The European Union is once again urging bug hunters to investigate and disclose bugs in certain open source software.
This time around, the software that should be examined for flaws includes:
- LibreOffice – a free office suite
- Mastodon – free and open-source software for running self-hosted social networking services
- Odoo – a suite of business management software
- Cryptpad – a browser-based encrypted open-source collaboration platform that lets people to work together online on documents, spreadsheets, and other types of documents.
LEOS is a legislative writing and editing software programme used by the European Commission, Parliament, Council, and a number of member states. “One criteria in selecting bug bounties was their use within European public services,” the European Commission Open Source Programme Office (EC OSPO) explained.
The bug bounties have been issued using the Intigriti bug bounty platform, with a €200,000 bounty pool provided by the EC OSPO. For “extraordinary vulnerabilities,” bug hunters can earn up to €5000, with a 20% bonus if they also deliver a fully functional fix that is incorporated into the software.

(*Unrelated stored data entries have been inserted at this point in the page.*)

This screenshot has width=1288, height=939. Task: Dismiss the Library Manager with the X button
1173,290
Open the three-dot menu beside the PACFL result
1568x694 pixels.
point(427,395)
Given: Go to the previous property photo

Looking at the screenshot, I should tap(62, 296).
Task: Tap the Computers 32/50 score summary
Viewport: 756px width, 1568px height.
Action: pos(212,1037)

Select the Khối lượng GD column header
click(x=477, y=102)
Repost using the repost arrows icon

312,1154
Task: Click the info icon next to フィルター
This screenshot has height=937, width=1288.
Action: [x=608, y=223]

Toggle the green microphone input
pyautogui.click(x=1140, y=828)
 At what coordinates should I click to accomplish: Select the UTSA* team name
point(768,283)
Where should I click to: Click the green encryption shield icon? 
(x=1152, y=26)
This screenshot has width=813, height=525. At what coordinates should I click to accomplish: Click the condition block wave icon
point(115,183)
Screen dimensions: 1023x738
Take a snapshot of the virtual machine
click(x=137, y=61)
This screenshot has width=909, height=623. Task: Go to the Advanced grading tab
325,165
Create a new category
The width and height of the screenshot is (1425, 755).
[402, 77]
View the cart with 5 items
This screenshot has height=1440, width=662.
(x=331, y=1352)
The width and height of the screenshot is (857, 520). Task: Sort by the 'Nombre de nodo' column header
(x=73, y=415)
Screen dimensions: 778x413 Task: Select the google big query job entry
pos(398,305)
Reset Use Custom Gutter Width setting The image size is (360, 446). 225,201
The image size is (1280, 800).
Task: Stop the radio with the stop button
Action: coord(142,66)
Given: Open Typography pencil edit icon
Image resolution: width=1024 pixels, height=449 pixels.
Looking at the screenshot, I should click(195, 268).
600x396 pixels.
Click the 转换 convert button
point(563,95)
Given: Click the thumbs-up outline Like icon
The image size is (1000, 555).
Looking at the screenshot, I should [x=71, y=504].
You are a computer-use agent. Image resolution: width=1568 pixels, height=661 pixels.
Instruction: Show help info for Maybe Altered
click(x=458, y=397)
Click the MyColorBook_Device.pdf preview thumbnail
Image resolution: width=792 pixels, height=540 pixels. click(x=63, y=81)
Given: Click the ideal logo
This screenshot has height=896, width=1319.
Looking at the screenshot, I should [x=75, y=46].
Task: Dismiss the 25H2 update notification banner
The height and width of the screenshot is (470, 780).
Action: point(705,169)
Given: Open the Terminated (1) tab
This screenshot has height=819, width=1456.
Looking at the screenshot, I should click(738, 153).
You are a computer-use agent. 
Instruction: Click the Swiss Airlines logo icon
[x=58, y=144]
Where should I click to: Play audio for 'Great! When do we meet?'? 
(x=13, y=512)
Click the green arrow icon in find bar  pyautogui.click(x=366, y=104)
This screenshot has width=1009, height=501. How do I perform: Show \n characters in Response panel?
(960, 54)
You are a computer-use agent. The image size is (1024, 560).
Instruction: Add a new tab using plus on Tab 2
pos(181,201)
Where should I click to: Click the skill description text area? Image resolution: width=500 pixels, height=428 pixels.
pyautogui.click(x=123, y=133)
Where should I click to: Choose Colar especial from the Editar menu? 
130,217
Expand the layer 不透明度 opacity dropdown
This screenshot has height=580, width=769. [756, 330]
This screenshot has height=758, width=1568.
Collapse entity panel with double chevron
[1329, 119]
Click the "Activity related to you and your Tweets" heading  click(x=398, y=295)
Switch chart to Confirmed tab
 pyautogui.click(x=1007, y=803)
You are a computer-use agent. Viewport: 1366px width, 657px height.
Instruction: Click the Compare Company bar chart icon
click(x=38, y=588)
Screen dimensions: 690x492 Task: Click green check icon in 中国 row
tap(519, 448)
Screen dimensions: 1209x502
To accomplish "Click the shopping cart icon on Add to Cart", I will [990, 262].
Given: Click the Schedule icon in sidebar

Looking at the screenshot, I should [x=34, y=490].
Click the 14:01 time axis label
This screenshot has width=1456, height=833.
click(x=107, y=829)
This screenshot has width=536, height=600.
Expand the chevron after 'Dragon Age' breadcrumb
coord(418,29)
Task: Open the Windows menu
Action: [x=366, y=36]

Each programme has its own set of interaction criteria and scope. The apps for LEOS, LibreOffice, and Mastodon are already available. It’s not the first time the EU has offered rewards for flaws discovered in popular open source software. The European Commission launched the EU-FOSSA (Free and Open Source Software Audit) project in 2015, which conducted a security audit of the Apache web server and KeePass password manager.
FOSSA was extended for several years, and bug bounty programmes for VLC Media Player and 14 other open source software were established, as well as several hackathons. In June 2020, EU-FOSSA 2 will come to an end. The ISA2 initiative of the European Union Commission introduced three more open source bug bounty programmes in January 2021, focusing on the IM platform Element (Matrix), the eLearning platform Moodle, and the email server solution Zimbra.